Support Questions

Bindal · ‎12-10-2019

I am running following command in Zeppelin.First created hive context with following code -

val hiveContext = new org.apache.spark.sql.SparkSession.Builder().getOrCreate()

then I tried to load a file from HDFS with following code -

val riskFactorDataFrame = spark.read.format("csv").option("header", "true").load("hdfs:///tmp/data/riskfactor1.csv")

but I am getting following error message "org.apache.spark.sql.AnalysisException: Path does not exist: hdfs://sandbox-hdp.hortonworks.com:8020/tmp/data/riskfactor1.csv;"

I am quite new in Hadoop. Please help me figure out what wrong I am doing.

Shelton · ‎12-17-2019

@Bindal

Do the following steps

sandbox-hdp login: root
root@sandbox-hdp.hortonworks.com's password:
.....
[root@sandbox-hdp~] mkdir -p /tmp/data

[root@sandbox-hdp~]cd /tmp/data

Now here you should be in /tmp/data to validate that do

[root@sandbox-hdp~]pwd

copy your riskfactor1.csv to this directory using some tool win Winscp or Mobaxterm see my screenshot using winscp

My question is where is riskfactor1.csv file located? If that's not clear you can upload using the ambari view first navigate to /bindal/data and then select the upload please see attached screenshot to upload the file from your laptop.

__Exercise requirements__: Copy out everything in the Hadoop thread above from "sandbox-hdp login: root" down to "from your laptop.", keeping every word and symbol unchanged.

__Source material__:

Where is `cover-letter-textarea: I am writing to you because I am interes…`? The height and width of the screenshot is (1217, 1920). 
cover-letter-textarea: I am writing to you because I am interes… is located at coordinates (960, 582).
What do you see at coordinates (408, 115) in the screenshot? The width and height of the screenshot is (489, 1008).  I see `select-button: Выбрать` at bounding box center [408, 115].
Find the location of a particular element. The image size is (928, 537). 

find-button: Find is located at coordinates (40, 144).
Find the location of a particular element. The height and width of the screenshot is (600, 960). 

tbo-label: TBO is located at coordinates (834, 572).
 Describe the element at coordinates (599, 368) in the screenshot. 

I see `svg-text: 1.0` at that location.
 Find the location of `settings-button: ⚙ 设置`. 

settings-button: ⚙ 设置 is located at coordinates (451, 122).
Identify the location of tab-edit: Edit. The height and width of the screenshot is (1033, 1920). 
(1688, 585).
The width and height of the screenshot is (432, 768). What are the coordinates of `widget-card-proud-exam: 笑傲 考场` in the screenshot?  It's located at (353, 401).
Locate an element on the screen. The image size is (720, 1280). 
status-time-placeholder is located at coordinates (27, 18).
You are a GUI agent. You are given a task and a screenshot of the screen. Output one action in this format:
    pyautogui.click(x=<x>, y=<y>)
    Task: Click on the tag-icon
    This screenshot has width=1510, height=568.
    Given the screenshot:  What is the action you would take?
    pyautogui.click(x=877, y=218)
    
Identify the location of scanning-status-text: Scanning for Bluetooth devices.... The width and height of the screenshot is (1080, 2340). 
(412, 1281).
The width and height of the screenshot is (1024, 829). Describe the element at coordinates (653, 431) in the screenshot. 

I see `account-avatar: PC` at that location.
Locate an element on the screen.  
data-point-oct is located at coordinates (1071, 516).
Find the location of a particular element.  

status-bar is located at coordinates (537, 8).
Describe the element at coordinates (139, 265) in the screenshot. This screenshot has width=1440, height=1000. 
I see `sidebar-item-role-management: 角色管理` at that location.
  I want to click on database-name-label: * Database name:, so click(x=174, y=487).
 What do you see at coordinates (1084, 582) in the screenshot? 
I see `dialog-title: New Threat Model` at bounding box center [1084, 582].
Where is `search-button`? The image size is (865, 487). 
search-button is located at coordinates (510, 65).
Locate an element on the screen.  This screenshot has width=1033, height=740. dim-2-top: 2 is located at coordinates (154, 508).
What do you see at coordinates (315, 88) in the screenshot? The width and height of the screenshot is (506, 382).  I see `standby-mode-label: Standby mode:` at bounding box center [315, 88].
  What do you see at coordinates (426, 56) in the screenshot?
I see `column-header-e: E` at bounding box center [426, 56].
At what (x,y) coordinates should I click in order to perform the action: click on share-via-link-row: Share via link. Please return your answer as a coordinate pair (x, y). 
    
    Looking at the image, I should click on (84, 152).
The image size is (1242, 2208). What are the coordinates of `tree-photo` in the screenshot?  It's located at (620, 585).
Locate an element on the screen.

__Written solution__:
sandbox-hdp login: root
root@sandbox-hdp.hortonworks.com's password:
.....
[root@sandbox-hdp~] mkdir -p /tmp/data

[root@sandbox-hdp~]cd /tmp/data

Now here you should be in /tmp/data to validate that do

[root@sandbox-hdp~]pwd

copy your riskfactor1.csv to this directory using some tool win Winscp or Mobaxterm see my screenshot using winscp

My question is where is riskfactor1.csv file located? If that's not clear you can upload using the ambari view first navigate to /bindal/data and then select the upload please see attached screenshot to upload the file from your laptop.